Last week I read and enjoyed Georgette Heyer’s The Grand Sophy, a fluffy romantic comedy set in Regency England. My brain was begging for another fun romp, so I downloaded another Heyer, A Civil Contract, from the library. But A Civil Contract was not at all what I expected and I think this may have been a big part of why it left me a bit cold.
Warning: This review contains medium-sized spoilers
The hero of A Civil Contract is Adam Deveril, Viscount Lynton, whose father has just died when the book opens. The late Viscount mismanaged the family’s estate into the ground and Adam is faced with the prospect of selling off almost everything they own in order to provide for his mother and younger sisters. He breaks his engagement to the beautiful Julia, knowing he cannot possibly provide for a wife. His only option for saving his family’s ancestral estate and lands seems to be to marry an heiress, and soon his friends put him in the path of plump, shy Jenny Chawleigh and her domineering but extremely wealthy father.
I don’t think it’s too much of a spoiler to say that Adam and Jenny get married. Heyer deals realistically with what a marriage between two near-strangers must be like — in a word, awkward. Make that SUPER-awkward. Look up “awkward” in the dictionary and scenes from this book will probably be listed as examples. The two of them have to scramble for things to talk about and new sources of tension crop up in practically every chapter. Adam’s pride is wounded by Chawleigh’s lavish presents to the couple; Jenny wants desperately to please her new husband but knows she is not the wife he wanted. A Civil Contract is no comedy of manners–it is a study of the difficult first year of a marriage between two people who barely know each other and have little in common.

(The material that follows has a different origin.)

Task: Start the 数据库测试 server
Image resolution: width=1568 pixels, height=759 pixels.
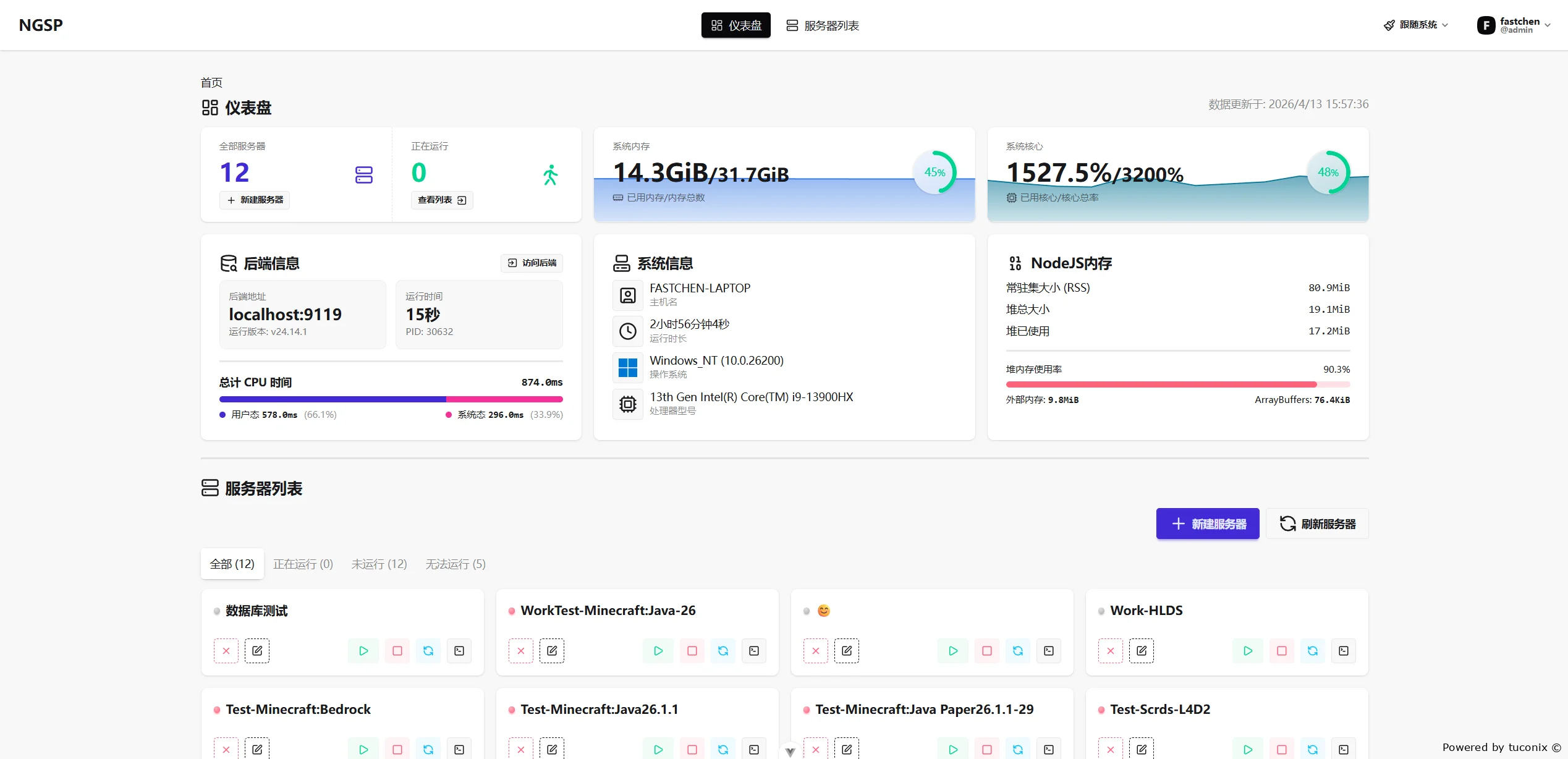Action: pos(363,651)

This was a bold experiment on Heyer’s part (A Civil Contract is one of her later books) but I think it doesn’t quite work. The biggest problem is that Adam and Jenny are both likable enough but … well, dull. Jenny spends the novel fretting over whether Adam is content and whether he has exactly the food he wants. Adam spends the novel being crabby about Chawleigh’s money and mooning over Julia. Adam has more character growth than Jenny does in the book, but overall I just wasn’t drawn in to their story. I also didn’t believe that Jenny would agree to the marriage in the first place — it’s established that she’s had a longstanding crush on Adam, but she’s repeatedly described as a very practical, down-to-earth character. She knows Adam is still pining for Julia. How practical is it to marry a man who is clearly going to spend a good chunk of their marriage making her feel inferior to his lost love?
Finally, I really disliked the condescending way Adam treats Jenny. He calls her “silly” or “goose” in every other sentence and seems to view her entire existence as something of a joke. If he were my husband I would probably put cyanide in his stupid macaroons. It’s hard to root for a romance when one partner treats the other with a mixture of indifference and contempt.
As I said, it’s possible that I didn’t love A Civil Contract because I was expecting it to be more like The Grand Sophy. But on final analysis I don’t think this one quite comes together, and despite the things I admired about it I can’t recommend it.